Corkscrew Swamp Sanctuary has traded 1,280 acres to the South Florida Water Management District for the cow pasture, on the sanctuary’s north border, and 480 acres on its southwest border; the sanctuary’s two new properties will be restored as a mitigation bank.


 


“The swap is done,” sanctuary director Ed Carlson said. “The land we swapped to the district was surplus land. We didn’t need it. The district is putting trails on that land, and we’re restoring our new land. It’s a perfect deal.”


 


Possibly by the end of the year, the public will have access to 10 miles of trails on the water district’s new land.


 


“This was pretty much an acre-for-acre trade — no cash had to change hands,” said Phil Flood, director of the district’s Lower West Coast Service Center. “Why this is advantageous to us is that the piece we got allows us to complete the trail we’re working on. The land we traded was out-holdings: They really weren’t contiguous to our holdings.”


 


Southwest Florida Wetlands Joint Venture will do the restoration work on Corkscrew’s land — the company has already restored the 2,778-acre Panther Island Mitigation Bank, which runs along the sanctuary’s western border.

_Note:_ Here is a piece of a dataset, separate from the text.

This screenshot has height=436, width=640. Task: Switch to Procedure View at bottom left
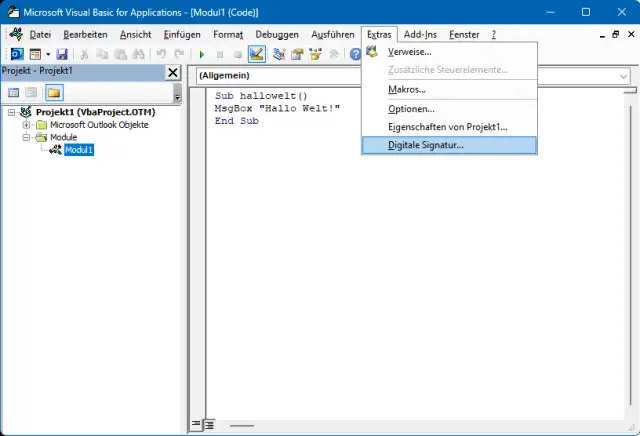[x=196, y=425]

Corkscrew will take over and manage Panther Island.


 


The restoration will be done through mitigation: Under Florida law, if a developer or government agency wants to destroy wetlands, there are four choices, one of which is to buy credits at a mitigation bank — degraded wetlands that are restored by someone else.


 


Restoration includes re-creating wetlands and removing exotic vegetation.


 


In restoring Panther Island, Southwest Florida Wetlands Joint Venture created a three-tier contour system — wetlands of different depths.


 


“We decided to have three different levels of water,” said Bill Barton, chairman of the mitigation bank’s management committee. “So, if we have a normal year of rainfall, the center tier will be at levels compatible for bird foraging. If we have excessive rain, the upper levels will be more compatible. In drought years, the lower level will be compatible. We’ve created conditions, regardless if we have wet, average or dry conditions, so we’ll have some part of the area that’s good for the birds.”


 


In Corkscrew’s new 480-acre area, restoration will be mainly removal of exotic vegetation.


 


At the other site, emphasis will be on creating shallow wetlands, which are typically dry more than half the year.


 


Shallow, or short-hydroperiod, wetlands are extremely important feeding areas for endangered wood storks — Corkscrew is the largest wood stork nesting colony in North America.


 


“Storks used to show up in October and hang around in the short-hydroperiod wetlands — that’s where made their living,” sanctuary resource manager Jason Lauritsen said. “Then, as the wetlands dried down by November and December, they saw concentrations of fish and aquatic vertebrates that encouraged them to nest.


 


“Now, because we’ve lost so many of those early foraging areas, they don’t nest until January or February. That’s an indication that something’s wrong with the system.”


 


Wood storks won’t be the only beneficiaries of restored shallow wetlands, which include wet prairies and hydric pine flatwoods.


 


“These habitats are great cover for insects and fish in their nursery stage,” Lauritsen said. “When you have a lot of light hitting the ground, you often get an algae mat, and the aquatic organisms thrive on that algae mat. It’s a very rich primary-production zone that fuels everything that comes later.”


 


Work on the new Corkscrew property probably won’t start for at least a year, Lauritsen said.


 


When restoration is complete, the former cow pasture will be much as Carlson knew it back in the 1960s.


 


“Back then, it was the most beautiful property there was,” he said. “It was a beautiful mosaic of habitats. By the late ’70s, it was all squash fields. Now, in my lifetime, I’m going to see what was paradise to me restored.”